Task material START

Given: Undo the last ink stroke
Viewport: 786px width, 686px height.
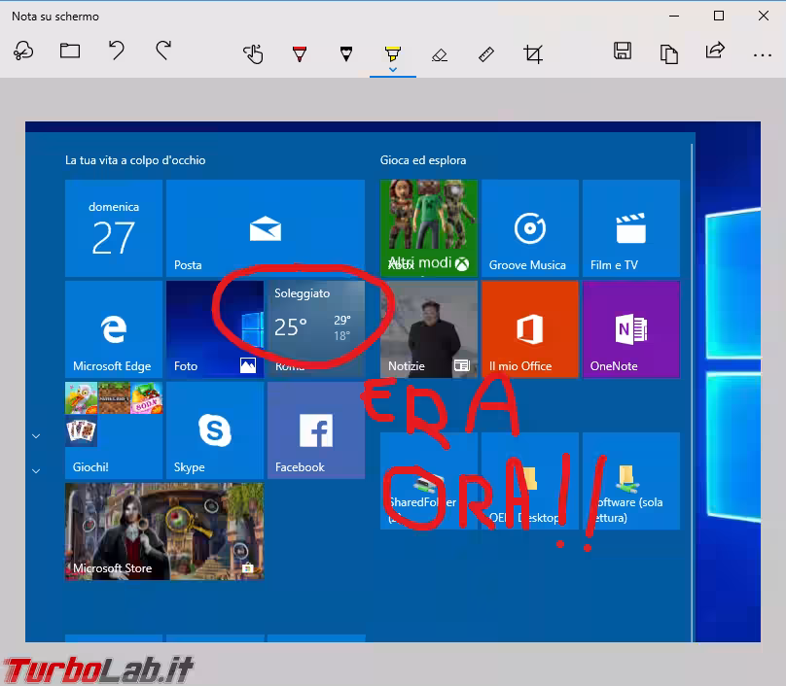Looking at the screenshot, I should pos(117,51).
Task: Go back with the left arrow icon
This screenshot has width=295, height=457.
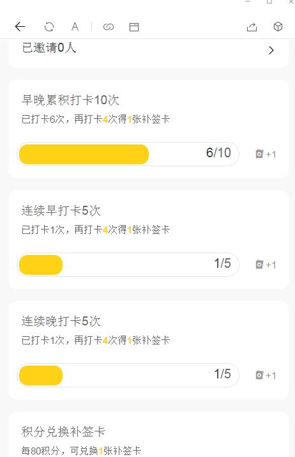Action: coord(20,27)
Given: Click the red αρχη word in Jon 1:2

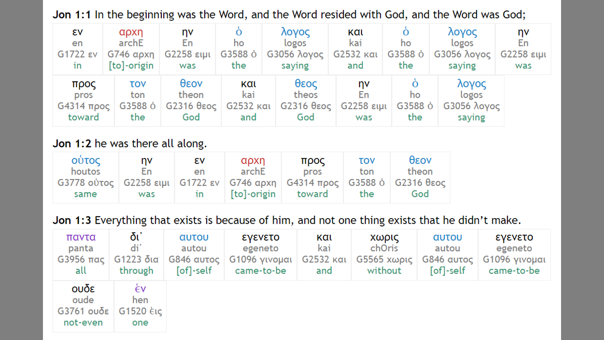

Task material END

> Problem to work on:
Please return the whole listing exactly. Do not copy its images.

> Response to the task:
Given: Undo the last ink stroke
Viewport: 786px width, 686px height.
Looking at the screenshot, I should pos(117,51).
Task: Go back with the left arrow icon
This screenshot has width=295, height=457.
Action: coord(20,27)
Given: Click the red αρχη word in Jon 1:2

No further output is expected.